Alice Flaherty is a neurologist, writer, and assistant professor at Harvard Medical School. Her most recent book is The Midnight Disease: The Drive to Write, Writer’s Block, and the Creative Brain (Houghton Mifflin, 2004). It looks at the neural mechanisms that foster and inhibit creativity, and it challenges the “left brain-right brain” model of creativity that originated in the 1970s.

Her Radcliffe project is to complete her fourth book, which argues for a new way of thinking about psychosomatic states, both as brain states and as ways in which symptoms can provide advantages. Hysterical deficits turn out to be visible on functional brain scans.
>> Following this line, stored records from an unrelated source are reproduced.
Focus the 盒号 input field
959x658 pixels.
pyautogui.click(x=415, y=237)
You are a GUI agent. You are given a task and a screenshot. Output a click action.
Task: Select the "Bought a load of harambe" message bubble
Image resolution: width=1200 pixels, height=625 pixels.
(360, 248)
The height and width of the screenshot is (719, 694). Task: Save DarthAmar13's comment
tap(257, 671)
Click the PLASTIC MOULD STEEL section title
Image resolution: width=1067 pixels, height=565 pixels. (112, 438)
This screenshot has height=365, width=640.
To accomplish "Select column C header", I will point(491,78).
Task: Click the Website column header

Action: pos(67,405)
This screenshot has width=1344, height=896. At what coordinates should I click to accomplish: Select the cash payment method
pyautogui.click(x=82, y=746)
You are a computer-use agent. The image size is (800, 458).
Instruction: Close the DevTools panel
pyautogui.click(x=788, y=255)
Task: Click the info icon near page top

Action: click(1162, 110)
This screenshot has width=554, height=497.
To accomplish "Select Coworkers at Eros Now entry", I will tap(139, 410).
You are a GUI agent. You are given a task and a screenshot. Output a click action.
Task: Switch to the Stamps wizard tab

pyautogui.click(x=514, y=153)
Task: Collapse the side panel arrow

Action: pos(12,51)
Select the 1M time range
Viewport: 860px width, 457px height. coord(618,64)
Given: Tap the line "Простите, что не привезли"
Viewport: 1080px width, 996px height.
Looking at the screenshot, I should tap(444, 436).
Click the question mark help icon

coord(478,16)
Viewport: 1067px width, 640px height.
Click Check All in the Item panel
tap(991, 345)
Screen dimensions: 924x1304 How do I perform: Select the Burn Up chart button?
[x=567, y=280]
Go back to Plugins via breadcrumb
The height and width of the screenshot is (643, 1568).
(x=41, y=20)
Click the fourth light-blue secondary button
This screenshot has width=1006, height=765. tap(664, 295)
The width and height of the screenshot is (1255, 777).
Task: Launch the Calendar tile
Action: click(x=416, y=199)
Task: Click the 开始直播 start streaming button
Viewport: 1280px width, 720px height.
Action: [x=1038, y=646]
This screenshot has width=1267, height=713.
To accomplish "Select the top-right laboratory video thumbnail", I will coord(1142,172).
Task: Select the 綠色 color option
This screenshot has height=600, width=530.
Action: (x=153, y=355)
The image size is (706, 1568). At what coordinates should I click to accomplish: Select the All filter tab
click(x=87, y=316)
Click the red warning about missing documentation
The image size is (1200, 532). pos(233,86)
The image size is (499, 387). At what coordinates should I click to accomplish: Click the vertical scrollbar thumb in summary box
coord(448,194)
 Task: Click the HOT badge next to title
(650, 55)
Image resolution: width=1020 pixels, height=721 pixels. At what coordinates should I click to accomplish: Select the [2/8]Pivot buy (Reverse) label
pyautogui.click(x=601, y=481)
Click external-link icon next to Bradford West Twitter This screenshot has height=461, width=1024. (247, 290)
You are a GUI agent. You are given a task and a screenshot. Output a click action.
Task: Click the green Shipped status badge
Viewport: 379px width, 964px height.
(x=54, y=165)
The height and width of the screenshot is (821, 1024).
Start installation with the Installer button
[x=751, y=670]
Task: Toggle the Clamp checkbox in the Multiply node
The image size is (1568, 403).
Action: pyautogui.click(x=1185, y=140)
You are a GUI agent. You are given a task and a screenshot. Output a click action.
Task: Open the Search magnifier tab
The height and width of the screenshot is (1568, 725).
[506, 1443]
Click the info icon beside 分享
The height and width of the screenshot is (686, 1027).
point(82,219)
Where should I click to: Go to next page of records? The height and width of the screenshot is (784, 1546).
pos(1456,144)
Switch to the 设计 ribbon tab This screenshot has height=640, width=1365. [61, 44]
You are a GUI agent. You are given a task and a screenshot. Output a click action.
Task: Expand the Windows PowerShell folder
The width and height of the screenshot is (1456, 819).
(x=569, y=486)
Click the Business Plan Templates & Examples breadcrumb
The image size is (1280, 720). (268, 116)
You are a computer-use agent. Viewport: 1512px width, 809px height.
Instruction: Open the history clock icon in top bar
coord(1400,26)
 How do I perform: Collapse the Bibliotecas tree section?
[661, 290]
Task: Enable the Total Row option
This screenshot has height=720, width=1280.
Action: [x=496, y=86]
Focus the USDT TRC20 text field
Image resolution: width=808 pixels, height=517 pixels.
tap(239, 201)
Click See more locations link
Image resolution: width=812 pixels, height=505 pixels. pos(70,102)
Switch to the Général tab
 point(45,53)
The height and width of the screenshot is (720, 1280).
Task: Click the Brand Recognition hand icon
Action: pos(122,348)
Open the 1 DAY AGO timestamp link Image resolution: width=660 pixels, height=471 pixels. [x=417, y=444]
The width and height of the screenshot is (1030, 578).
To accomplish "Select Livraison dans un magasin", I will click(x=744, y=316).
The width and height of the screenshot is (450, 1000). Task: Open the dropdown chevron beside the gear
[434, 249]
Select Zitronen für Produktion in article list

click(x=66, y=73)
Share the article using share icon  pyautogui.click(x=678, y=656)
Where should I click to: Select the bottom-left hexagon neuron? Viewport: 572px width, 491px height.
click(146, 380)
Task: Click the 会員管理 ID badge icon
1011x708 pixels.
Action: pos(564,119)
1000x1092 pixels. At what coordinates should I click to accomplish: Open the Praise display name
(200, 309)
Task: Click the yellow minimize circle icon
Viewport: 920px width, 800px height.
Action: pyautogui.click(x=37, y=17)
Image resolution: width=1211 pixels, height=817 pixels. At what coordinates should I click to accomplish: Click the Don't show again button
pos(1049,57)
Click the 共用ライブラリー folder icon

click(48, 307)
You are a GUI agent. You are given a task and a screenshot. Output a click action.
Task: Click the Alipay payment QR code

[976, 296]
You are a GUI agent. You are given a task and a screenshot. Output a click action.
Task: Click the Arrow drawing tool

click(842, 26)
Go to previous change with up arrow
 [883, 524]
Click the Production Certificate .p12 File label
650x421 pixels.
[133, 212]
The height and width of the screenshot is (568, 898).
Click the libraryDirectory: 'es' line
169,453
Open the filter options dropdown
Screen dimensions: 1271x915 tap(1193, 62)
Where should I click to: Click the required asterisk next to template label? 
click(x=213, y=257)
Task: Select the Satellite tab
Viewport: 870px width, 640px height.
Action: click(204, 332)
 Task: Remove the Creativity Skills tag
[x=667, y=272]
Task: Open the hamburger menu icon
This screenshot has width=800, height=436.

Realizing that “real” symptoms can provide secondary gain and “imaginary” symptoms can be physiological makes it easier to treat patients who resist treatment and suggests ways to wrest benefit from illness when possible.

Flaherty is the author of a number of scientific papers supported by National Institutes of Health grants. Her award-winning neurology textbook has been translated into multiple languages, and the Washington Post and the San Francisco Chronicle named The Midnight Disease one of the best books of the year. She has appeared on television broadcasts in the United States and Europe, and her work has been featured in publications ranging from a Brazilian business magazine and the Journal of the American Psychoanalytic Association to a photo essay in National Geographic.